Re: [PATCH RFC v2 1/4] virtio: fix up virtio_disable_cb

From: Willem de Bruijn
Date: Tue Apr 13 2021 - 17:45:33 EST


On Tue, Apr 13, 2021 at 3:54 PM Michael S. Tsirkin <mst@xxxxxxxxxx> wrote:
>
> On Tue, Apr 13, 2021 at 10:01:11AM -0400, Willem de Bruijn wrote:
> > On Tue, Apr 13, 2021 at 1:47 AM Michael S. Tsirkin <mst@xxxxxxxxxx> wrote:
> > >
> > > virtio_disable_cb is currently a nop for split ring with event index.
> > > This is because it used to be always called from a callback when we know
> > > device won't trigger more events until we update the index. However,
> > > now that we run with interrupts enabled a lot we also poll without a
> > > callback so that is different: disabling callbacks will help reduce the
> > > number of spurious interrupts.
> >
> > The device may poll for transmit completions as a result of an interrupt
> > from virtnet_poll_tx.
> >
> > As well as asynchronously to this transmit interrupt, from start_xmit or
> > from virtnet_poll_cleantx as a result of a receive interrupt.
> >
> > As of napi-tx, transmit interrupts are left enabled to operate in standard
> > napi mode. While previously they would be left disabled for most of the
> > time, enabling only when the queue as low on descriptors.
> >
> > (in practice, for the at the time common case of split ring with event index,
> > little changed, as that mode does not actually enable/disable the interrupt,
> > but looks at the consumer index in the ring to decide whether to interrupt)
> >
> > Combined, this may cause the following:
> >
> > 1. device sends a packet and fires transmit interrupt
> > 2. driver cleans interrupts using virtnet_poll_cleantx
> > 3. driver handles transmit interrupt using vring_interrupt,
> > detects that the vring is empty: !more_used(vq),
> > and records a spurious interrupt.
> >
> > I don't quite follow how suppressing interrupt suppression, i.e.,
> > skipping disable_cb, helps avoid this.
> > I'm probably missing something.

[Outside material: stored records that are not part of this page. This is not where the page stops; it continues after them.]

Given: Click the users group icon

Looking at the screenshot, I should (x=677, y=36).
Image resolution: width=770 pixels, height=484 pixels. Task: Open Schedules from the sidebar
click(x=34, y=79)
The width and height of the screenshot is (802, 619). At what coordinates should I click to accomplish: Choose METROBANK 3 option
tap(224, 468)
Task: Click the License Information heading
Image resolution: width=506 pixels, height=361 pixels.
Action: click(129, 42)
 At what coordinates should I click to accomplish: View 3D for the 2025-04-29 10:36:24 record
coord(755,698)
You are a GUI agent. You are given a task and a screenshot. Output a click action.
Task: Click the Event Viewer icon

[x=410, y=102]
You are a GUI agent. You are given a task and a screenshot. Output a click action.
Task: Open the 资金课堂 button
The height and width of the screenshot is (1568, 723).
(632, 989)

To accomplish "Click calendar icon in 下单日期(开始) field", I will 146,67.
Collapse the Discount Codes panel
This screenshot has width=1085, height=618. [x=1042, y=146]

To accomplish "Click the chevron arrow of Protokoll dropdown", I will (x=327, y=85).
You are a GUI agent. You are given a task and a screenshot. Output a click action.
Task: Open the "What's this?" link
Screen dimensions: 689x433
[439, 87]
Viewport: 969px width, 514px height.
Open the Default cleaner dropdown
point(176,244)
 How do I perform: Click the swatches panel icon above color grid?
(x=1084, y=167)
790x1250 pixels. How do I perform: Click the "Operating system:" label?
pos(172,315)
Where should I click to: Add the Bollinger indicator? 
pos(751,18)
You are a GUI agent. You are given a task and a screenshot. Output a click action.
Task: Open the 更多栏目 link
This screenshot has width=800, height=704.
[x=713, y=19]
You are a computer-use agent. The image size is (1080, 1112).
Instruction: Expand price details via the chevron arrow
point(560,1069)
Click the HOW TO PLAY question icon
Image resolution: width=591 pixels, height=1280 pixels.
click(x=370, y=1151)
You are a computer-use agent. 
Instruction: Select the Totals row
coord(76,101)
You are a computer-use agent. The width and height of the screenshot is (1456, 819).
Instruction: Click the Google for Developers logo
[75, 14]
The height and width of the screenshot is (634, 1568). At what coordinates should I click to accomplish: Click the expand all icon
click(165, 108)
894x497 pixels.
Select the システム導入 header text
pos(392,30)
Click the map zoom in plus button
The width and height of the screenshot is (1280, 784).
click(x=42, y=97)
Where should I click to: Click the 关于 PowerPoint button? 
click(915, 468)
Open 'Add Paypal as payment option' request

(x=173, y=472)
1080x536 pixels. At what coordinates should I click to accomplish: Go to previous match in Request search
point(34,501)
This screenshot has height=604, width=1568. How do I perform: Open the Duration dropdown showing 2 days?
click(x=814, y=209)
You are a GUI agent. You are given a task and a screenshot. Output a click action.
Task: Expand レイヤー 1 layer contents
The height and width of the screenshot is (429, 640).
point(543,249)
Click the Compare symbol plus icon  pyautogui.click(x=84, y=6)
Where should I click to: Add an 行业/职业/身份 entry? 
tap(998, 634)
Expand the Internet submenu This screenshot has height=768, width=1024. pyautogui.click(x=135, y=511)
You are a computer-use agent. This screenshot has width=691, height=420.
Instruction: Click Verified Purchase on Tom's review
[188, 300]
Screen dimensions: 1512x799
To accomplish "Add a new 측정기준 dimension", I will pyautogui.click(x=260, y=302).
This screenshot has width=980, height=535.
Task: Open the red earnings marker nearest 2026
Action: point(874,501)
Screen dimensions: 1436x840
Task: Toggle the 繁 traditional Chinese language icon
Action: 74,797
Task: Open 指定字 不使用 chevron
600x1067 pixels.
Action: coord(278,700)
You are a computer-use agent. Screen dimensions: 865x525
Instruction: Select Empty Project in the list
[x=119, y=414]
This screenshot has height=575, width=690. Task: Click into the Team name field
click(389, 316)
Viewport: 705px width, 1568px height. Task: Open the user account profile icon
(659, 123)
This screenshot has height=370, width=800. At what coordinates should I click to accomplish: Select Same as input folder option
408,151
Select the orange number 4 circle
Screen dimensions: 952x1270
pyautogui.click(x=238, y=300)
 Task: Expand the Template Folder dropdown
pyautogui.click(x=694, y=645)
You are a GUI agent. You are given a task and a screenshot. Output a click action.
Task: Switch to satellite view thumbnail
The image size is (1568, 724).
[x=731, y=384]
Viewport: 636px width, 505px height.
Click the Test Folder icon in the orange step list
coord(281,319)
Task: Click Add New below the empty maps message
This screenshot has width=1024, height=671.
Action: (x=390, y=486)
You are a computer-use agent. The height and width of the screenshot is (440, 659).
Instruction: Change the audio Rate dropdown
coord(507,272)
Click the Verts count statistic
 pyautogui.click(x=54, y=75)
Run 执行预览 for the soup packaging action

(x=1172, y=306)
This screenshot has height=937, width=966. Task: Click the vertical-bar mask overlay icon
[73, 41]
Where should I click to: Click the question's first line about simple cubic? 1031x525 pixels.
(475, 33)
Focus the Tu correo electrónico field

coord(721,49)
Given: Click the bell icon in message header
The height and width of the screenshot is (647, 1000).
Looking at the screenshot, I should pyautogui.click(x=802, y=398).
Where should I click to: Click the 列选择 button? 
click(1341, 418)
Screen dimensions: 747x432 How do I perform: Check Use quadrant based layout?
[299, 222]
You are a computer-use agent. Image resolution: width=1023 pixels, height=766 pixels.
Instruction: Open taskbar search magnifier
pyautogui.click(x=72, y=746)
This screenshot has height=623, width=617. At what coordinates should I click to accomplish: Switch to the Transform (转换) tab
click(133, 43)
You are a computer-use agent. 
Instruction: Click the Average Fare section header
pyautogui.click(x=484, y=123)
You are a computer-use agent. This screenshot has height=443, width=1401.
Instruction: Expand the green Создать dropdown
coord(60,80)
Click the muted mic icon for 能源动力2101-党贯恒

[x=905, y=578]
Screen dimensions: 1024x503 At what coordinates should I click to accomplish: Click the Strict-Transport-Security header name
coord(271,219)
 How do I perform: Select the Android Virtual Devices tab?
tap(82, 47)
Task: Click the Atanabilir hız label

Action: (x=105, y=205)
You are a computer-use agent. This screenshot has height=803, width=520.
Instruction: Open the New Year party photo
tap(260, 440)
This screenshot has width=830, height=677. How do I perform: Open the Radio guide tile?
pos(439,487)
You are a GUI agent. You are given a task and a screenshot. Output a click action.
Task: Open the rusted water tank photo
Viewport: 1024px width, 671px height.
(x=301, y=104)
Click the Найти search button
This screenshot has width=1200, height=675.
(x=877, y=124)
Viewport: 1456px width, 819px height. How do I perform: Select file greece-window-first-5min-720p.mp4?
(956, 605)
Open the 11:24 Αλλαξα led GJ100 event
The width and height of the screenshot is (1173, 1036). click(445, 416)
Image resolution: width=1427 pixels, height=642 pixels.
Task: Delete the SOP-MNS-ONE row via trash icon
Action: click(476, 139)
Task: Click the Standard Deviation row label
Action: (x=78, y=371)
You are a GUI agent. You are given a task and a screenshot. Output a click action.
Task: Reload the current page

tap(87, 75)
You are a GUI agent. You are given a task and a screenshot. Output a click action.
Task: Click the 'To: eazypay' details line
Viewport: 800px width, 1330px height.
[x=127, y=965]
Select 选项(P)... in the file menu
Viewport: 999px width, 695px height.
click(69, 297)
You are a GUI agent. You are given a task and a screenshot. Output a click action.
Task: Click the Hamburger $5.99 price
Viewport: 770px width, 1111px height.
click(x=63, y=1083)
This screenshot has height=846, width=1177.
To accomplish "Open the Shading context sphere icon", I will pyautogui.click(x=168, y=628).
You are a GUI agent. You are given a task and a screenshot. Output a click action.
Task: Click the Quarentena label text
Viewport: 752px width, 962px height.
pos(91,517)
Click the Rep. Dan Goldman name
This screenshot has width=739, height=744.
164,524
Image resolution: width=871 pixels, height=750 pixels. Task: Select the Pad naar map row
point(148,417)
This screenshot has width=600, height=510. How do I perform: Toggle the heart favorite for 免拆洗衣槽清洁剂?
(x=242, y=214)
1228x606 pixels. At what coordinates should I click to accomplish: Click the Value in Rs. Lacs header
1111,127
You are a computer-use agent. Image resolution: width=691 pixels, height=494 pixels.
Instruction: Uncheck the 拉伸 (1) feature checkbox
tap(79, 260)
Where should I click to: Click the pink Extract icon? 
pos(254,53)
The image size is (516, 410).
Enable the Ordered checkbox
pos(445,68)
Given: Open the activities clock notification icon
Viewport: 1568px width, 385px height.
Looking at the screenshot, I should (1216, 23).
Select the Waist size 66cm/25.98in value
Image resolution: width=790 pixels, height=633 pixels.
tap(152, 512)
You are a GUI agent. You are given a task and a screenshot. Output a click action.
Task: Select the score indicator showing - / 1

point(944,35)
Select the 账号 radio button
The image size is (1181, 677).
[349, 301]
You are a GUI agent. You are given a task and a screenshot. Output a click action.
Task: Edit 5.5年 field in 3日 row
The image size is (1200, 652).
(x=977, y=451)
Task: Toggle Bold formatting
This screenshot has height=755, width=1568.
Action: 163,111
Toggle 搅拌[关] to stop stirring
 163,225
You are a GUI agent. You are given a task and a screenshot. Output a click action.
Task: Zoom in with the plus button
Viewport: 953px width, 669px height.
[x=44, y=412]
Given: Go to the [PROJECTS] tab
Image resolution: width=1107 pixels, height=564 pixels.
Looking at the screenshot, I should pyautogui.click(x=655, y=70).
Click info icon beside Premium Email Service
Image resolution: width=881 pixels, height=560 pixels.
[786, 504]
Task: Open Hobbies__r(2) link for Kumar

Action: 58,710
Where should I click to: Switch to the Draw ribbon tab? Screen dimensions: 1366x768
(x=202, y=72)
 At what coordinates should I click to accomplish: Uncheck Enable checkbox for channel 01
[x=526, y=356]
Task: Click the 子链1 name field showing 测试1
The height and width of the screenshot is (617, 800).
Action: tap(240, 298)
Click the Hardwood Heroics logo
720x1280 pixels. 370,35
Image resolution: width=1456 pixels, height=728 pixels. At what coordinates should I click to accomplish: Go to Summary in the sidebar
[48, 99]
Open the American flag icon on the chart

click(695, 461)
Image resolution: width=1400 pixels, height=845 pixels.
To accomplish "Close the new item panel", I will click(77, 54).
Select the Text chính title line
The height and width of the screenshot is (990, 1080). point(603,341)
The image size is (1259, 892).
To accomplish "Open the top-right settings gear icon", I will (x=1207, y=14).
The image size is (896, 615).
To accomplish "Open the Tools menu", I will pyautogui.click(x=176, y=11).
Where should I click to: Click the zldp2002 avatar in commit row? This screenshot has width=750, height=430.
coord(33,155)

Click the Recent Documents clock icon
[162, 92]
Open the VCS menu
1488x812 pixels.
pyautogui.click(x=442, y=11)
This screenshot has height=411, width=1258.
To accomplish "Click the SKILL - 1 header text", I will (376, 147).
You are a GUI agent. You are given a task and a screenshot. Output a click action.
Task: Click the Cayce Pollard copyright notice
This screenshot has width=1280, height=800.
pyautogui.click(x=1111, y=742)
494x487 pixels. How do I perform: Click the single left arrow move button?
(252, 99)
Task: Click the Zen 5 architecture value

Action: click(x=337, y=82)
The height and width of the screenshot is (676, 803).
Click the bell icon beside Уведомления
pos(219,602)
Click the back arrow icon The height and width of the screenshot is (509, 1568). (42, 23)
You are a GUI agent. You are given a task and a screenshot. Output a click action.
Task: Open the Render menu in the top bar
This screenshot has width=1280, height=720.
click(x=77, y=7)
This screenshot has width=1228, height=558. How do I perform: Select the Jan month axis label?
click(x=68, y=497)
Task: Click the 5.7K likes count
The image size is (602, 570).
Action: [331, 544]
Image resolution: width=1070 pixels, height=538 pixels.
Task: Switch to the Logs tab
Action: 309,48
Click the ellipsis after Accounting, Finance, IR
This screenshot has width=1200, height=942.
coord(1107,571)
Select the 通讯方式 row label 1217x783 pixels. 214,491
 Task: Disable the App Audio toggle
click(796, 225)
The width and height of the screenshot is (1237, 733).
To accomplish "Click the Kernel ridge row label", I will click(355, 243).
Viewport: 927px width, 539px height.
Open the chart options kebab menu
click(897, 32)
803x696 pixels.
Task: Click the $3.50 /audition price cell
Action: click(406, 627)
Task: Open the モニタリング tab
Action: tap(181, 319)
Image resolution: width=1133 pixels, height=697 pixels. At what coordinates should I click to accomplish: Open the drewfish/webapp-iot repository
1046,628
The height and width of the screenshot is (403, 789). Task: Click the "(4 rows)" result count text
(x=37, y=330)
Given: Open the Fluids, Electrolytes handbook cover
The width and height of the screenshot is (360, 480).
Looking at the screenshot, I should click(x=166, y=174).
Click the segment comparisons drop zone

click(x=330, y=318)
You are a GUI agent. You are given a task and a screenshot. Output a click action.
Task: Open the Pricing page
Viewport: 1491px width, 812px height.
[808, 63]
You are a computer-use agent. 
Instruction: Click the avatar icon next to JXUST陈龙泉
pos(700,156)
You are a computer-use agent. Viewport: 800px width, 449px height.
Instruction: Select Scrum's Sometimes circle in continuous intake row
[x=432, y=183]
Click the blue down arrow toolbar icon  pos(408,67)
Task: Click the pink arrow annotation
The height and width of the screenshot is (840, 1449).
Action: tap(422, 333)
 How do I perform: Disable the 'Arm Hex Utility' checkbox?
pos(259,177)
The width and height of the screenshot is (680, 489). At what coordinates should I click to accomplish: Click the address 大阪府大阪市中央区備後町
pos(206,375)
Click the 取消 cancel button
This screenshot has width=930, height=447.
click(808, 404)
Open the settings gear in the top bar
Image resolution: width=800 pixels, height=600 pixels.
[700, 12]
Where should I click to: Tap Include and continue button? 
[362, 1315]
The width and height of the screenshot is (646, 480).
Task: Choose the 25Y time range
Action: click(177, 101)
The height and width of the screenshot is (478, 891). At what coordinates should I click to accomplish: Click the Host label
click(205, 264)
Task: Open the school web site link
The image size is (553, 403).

Is this solving a subtly different
> > problem from the one as I understand it?
>
> I was thinking of this one:
>
> 1. device is sending packets
> 2. driver cleans them at the same time using virtnet_poll_cleantx
> 3. device fires transmit interrupts
> 4. driver handles transmit interrupts using vring_interrupt,
> detects that the vring is empty: !more_used(vq),
> and records spurious interrupts.

I think that's the same scenario

>
>
> but even yours is also fixed I think.
>
> The common point is that a single spurious interrupt is not a problem.
> The problem only exists if there are tons of spurious interrupts with no
> real ones. For this to trigger, we keep polling the ring and while we do
> device keeps firing interrupts. So just disable interrupts while we
> poll.

But the main change in this patch is to turn some virtqueue_disable_cb
calls into no-ops. I don't understand how that helps reduce spurious
interrupts, as if anything, it keeps interrupts enabled for longer.

Another patch in the series disable callbacks* before starting to
clean the descriptors from the rx interrupt. That I do understand will
suppress additional tx interrupts that might see no work to be done. I
just don't entire follow this patch on its own.

*(I use interrupt and callback as a synonym in this context, correct
me if I'm glancing over something essential)